- [SET OF TASKS]:
A. Answer these questions from the goat halter thread, one per line:
(i) Which store carries the halter that fits Skyz84's ND well?
(ii) What kind of goats does sweetgoats show in the Caprine Supply halters?
(iii) How old are HoosierShadow's kids?
B. List each distinct website domain that the goat halter thread links to.
:: QUOTED PASSAGE
# goat halters



## Jdyson (Jul 20, 2011)

Where is a good place to find them. I have a nigerian and 2 mini fainters. Any information would be great because I have no idea where to look. :scratch:


----------



## RMADairyGoats (Jun 20, 2011)

Hoegger sells them. Here are the links  I don't know which halter is better as we don't put them on our goaties but hopefully someone else can tell you :wink: http://www.hoeggerfarmyard.com/xcart/De ... alter.html http://www.hoeggerfarmyard.com/xcart/Ro ... ation.html


----------



## Jdyson (Jul 20, 2011)

Well I figure it would be easier to walk them around with either a halter or a harness. I don't want to rely on collars for that.  I don't think that would be very comfortable, lol


----------



## BareCreekFarm (Nov 20, 2011)

Here are the halters that we use. They are great! They do not rub up next to their eyes. We use them on our Boers, but I bet they would work on Nigerians too. 
http://www.premier1supplies.com/detail. ... d_id=67769


----------



## Skyz84 (Jul 25, 2011)

Tractor Supply caries one that fits my ND really well. I don't remember the brand though...I tried a few other halters that were made for goats and they didn't fit our ND, even the "kid" size


----------



## jaycee (Aug 3, 2011)

Here is the one I have....

http://www.jefferslivestock.com/product ... 1&cn=33083

I dont use collars or leave anything on them normally but if I have to drag one into the truck or something this gives more control than a collar and its cheap and easy.


----------



## Jdyson (Jul 20, 2011)

Thanks for the info, I'm going to have to check it out! :clap:


----------



## sweetgoats (Oct 18, 2007)

I tried to psot this yesterday and my internet went down.

What I wanted to tell you is if you go here http://www.caprinesupply.com/catalogsea ... /?q=halter

It is Caprine Supply that has all types of halters and different sizes. I use them to show my Cashmere Goats. They are great halters.


----------



## donbusbin (Aug 30, 2009)

Google- How to make a goat halter. Make your own and save.


----------



## Jdyson (Jul 20, 2011)

Trust me, if I had the skill to make a goat halter, I would! lol :laugh:


----------



## hipeatall (Jan 12, 2012)

any tips on how to get them used to being lead with the halter on? maybe take some treats or a small container of grain to shake... hmmm...


----------



## sweetgoats (Oct 18, 2007)

When I have one that will not lead, I put the halter on with a lead and as they stand and fight you, just hold tight against them and as the start to give in they will get use to it.

Some are a LOT easier then others. Good Luck.


----------



## HoosierShadow (Apr 20, 2010)

Since we're on the subject of halters..

I've seen these at a lot of shows
http://www.jefferslivestock.com/poly-ro ... /cn/33083/

Considering ordering some since we're down to 'one' good dog collar from 4 LOL

I know I've asked before about them a long time ago, but before I order I thought I'd ask again, opinions on using these on boers instead of dog collars?

Right now the kids are just babies 1 & 3 weeks old, but we want to get them used to wearing whatever we plan to use, you know put it on, then take it off, and get them used to it before we start lead training.
::::
:: INFORMATION GIVEN
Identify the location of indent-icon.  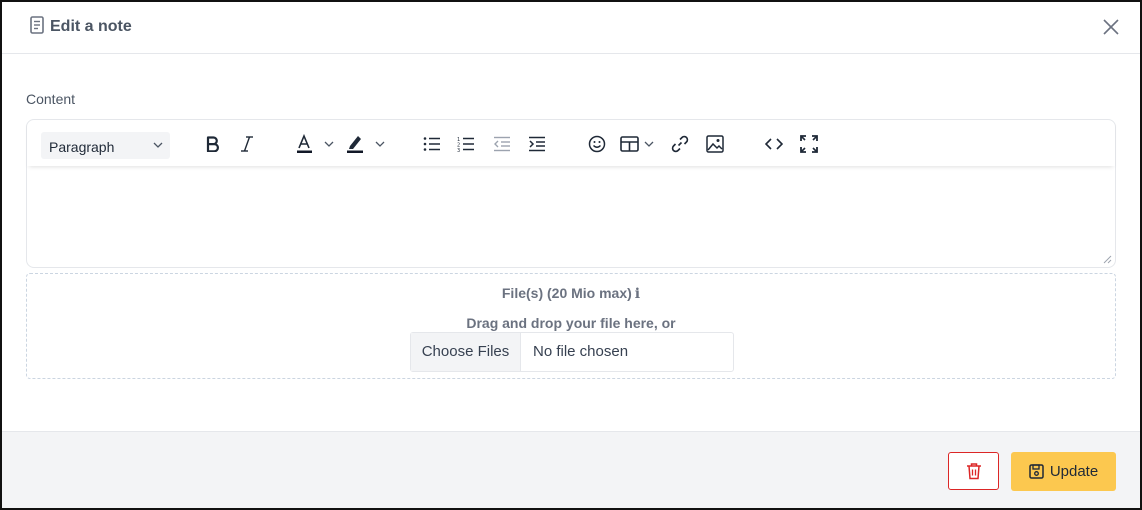
(537, 144).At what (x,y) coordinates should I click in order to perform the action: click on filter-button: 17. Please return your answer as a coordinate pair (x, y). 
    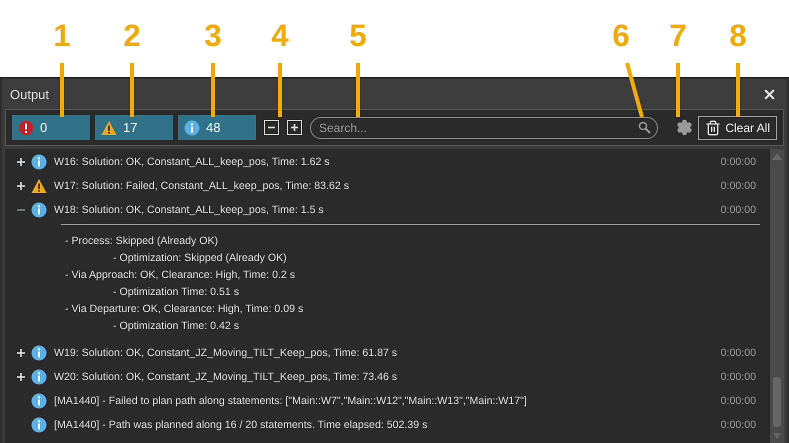
    Looking at the image, I should click on (134, 128).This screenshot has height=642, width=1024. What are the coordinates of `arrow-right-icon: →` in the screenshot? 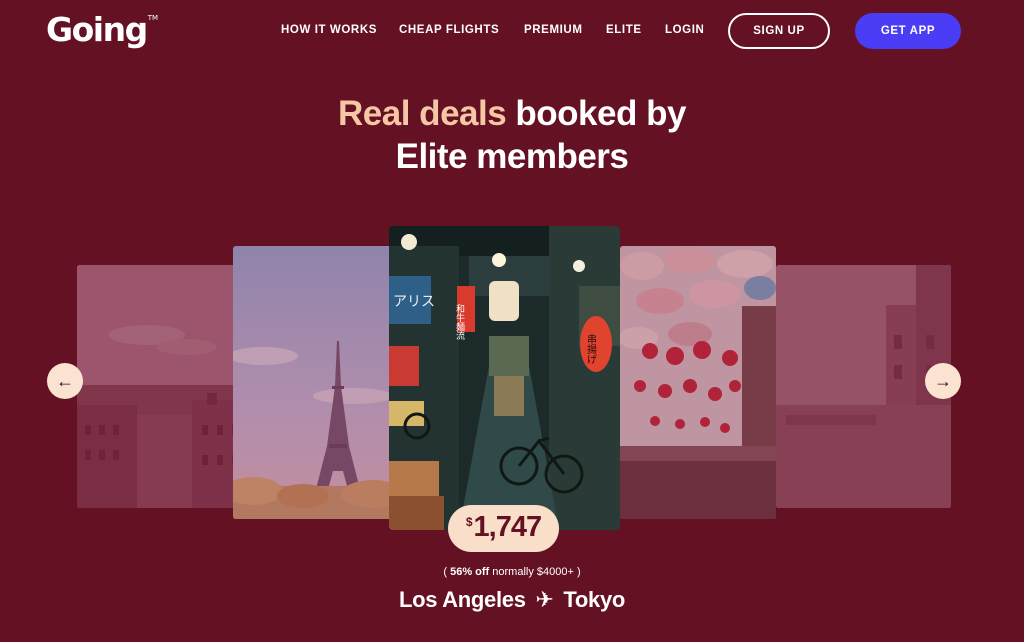 It's located at (943, 381).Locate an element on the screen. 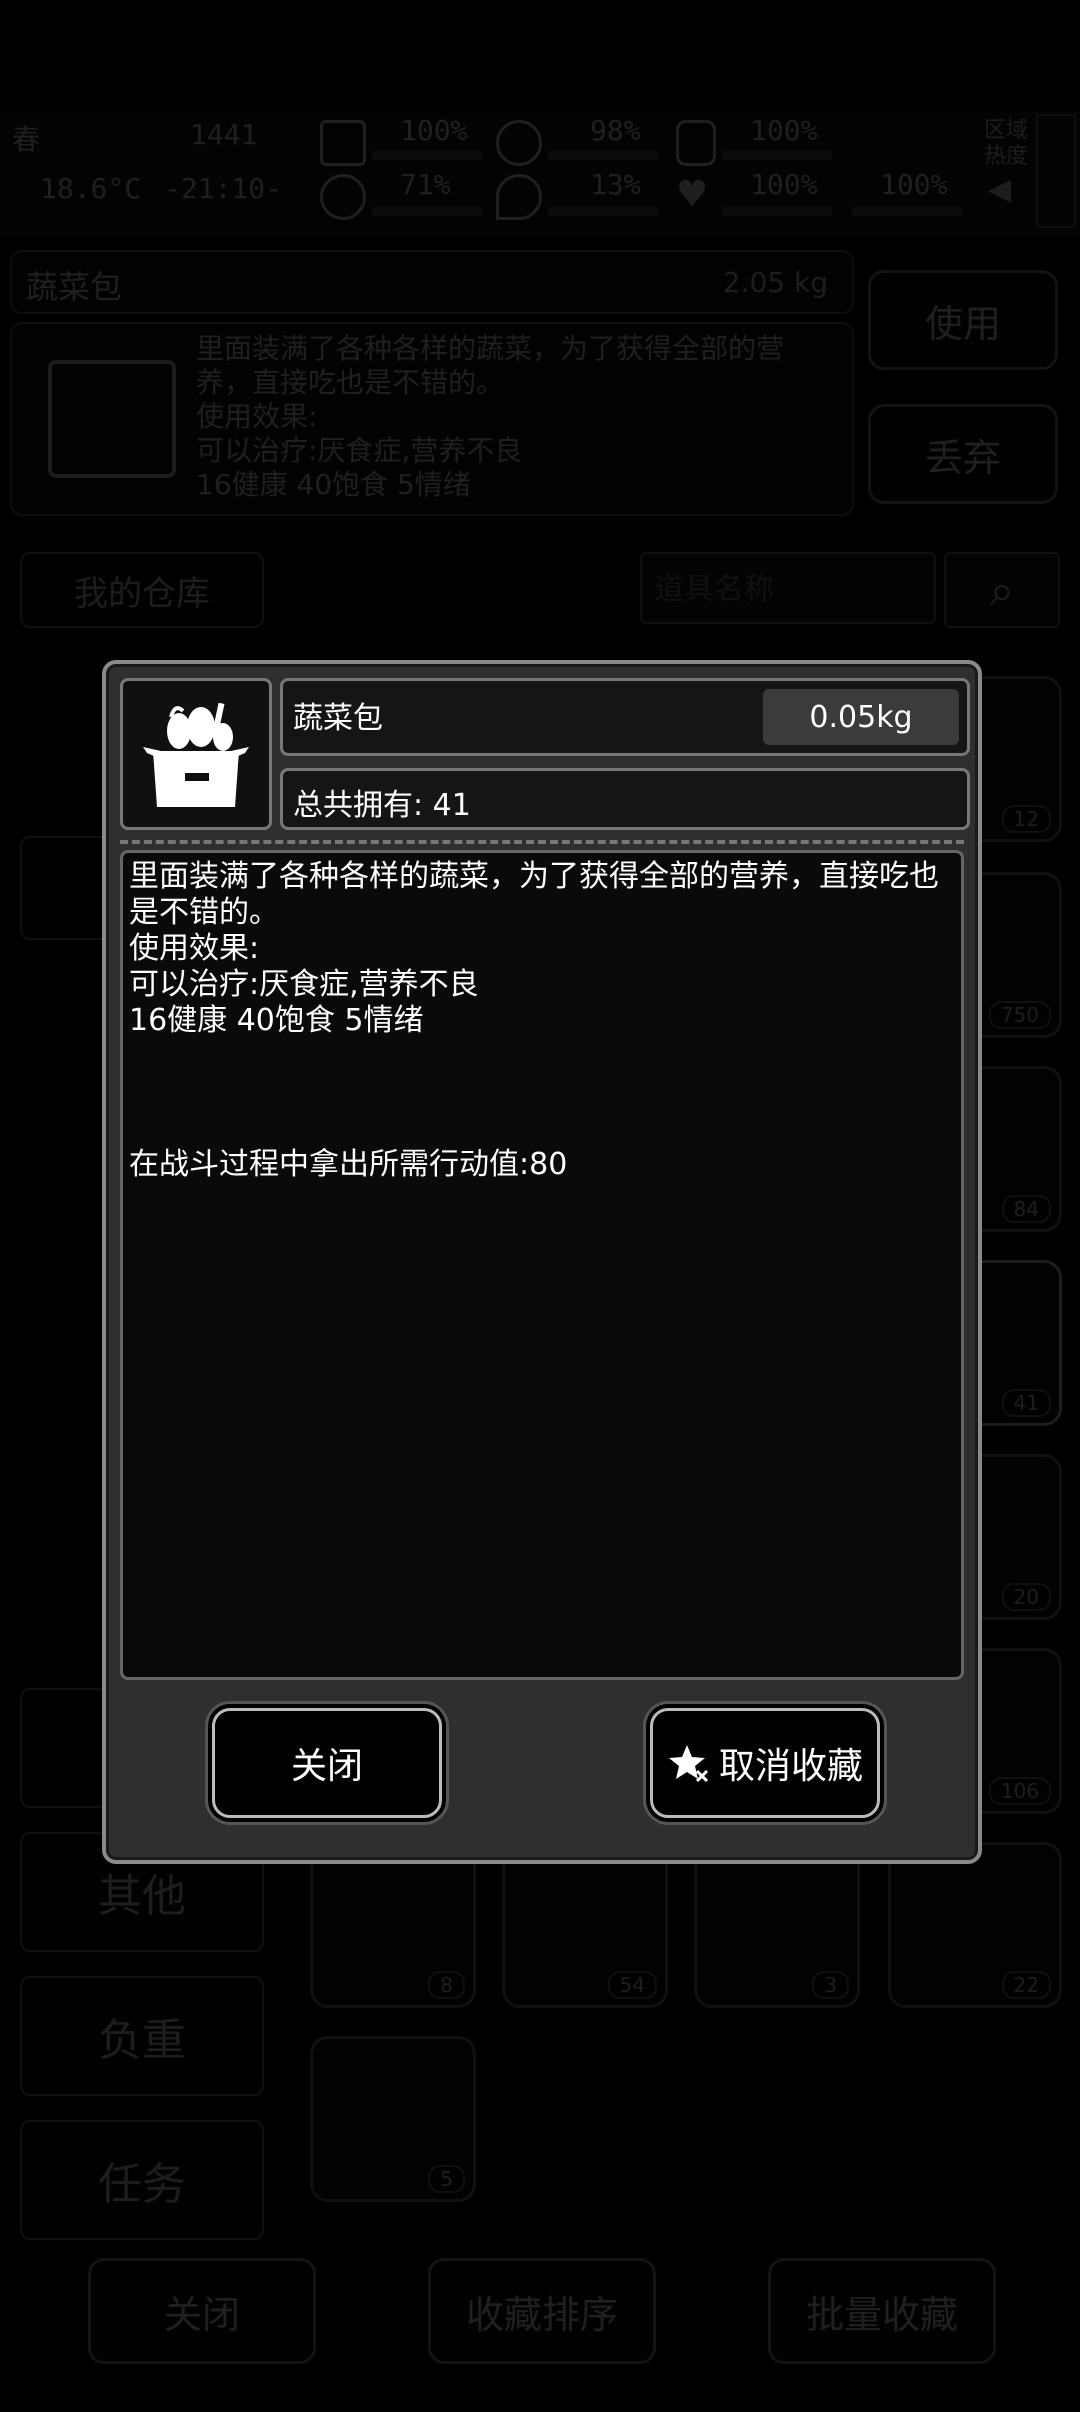 The width and height of the screenshot is (1080, 2412). unfavorite-button: 取消收藏 is located at coordinates (765, 1763).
::::
- [ANSWERS TO THE EXERCISES]:
A.
(i) Tractor Supply
(ii) Cashmere Goats
(iii) 1 and 3 weeks old

B.
hoeggerfarmyard.com
premier1supplies.com
jefferslivestock.com
caprinesupply.com